For over 40 years, governments have come together under the auspices of the United Nations (UN) to discuss how to build and sustain a healthy and productive environment for all. In that time, they have made great strides; for example, the number of people living in extreme poverty (income below the international poverty line of $1.90 per day) and maternal and child mortality have declined, while primary school enrollment figures have increased since the 1990s. But the work is far from finished. In 2015, the UN adopted 17 Sustainable Development Goals (SDGs) to mobilize a global effort to end poverty by 2030. However, achieving these 17, from inclusive and quality education for all, to gender equality, to inclusive, safe, resilient, and sustainable cities, requires more than policy–it necessitates understanding how human beings make decisions and work together.

Logically, few people would dispute the values of equality, justice, and security for all. Yet many express strong emotion when it comes to how to achieve these values, what those values actually mean, and who they serve–particularly if any actions may impact our individual well-being. Achieving world peace and equality might be impossible, but that improbability hasn’t stopped many from trying.

On May 19, Daniel Goleman and Head of Leadership Programs at Goleman EI, Michele Nevarez, took the stage at the UN alongside a group of passionate individuals to speak on the role of emotions and Emotional Intelligence (EI) in achieving the UN’s 2030 SDGs. This momentous occasion marked the first time emotions were the focal point of discussion on the floor of the UN–a result of the efforts of an unsuspecting intern, Fernando Restoy Rodriguez, whose own experience working with youth in Cambodia prompted an interest in EI. (Restoy is joining the second cohort of the Daniel Goleman Emotional Intelligence Coaching Certification.)
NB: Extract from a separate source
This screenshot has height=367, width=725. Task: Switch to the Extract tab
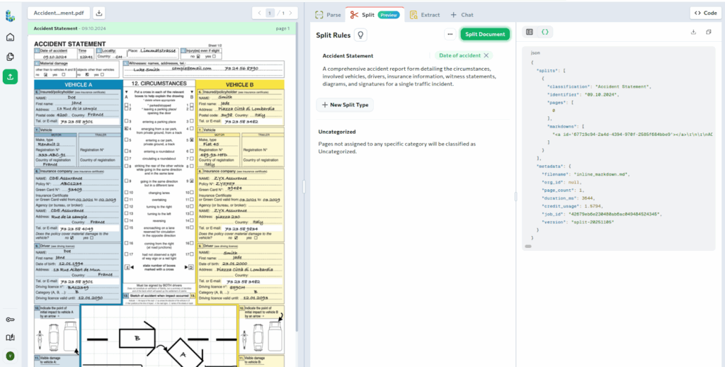pos(424,14)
While EI is not a one-stop solution to global peace (if it were only that simple), it is a critical component of leadership, relationships, and getting things done. In fact, the second Secretary-General Dag Hammarskjöld created a Quiet Room at the UN in the 1950s because he understood the vital importance of self-reflection, a key part of EI, in the heavy work of achieving global equality. However, this room stayed relatively unknown until meditation became part of the “cool” vernacular.

The reality is that we haven’t historically heard the word “emotions” used when it comes to geopolitics and treaties–other than it serving as a barrier. The training of diplomats and mediators typically involves learning how to unpack hidden agendas and unspoken needs for shared goals, but not the training of emotional regulation and awareness. If impasse and conflict, or worse, war, is presumably a result of emotions running high, the answer must be to remove them.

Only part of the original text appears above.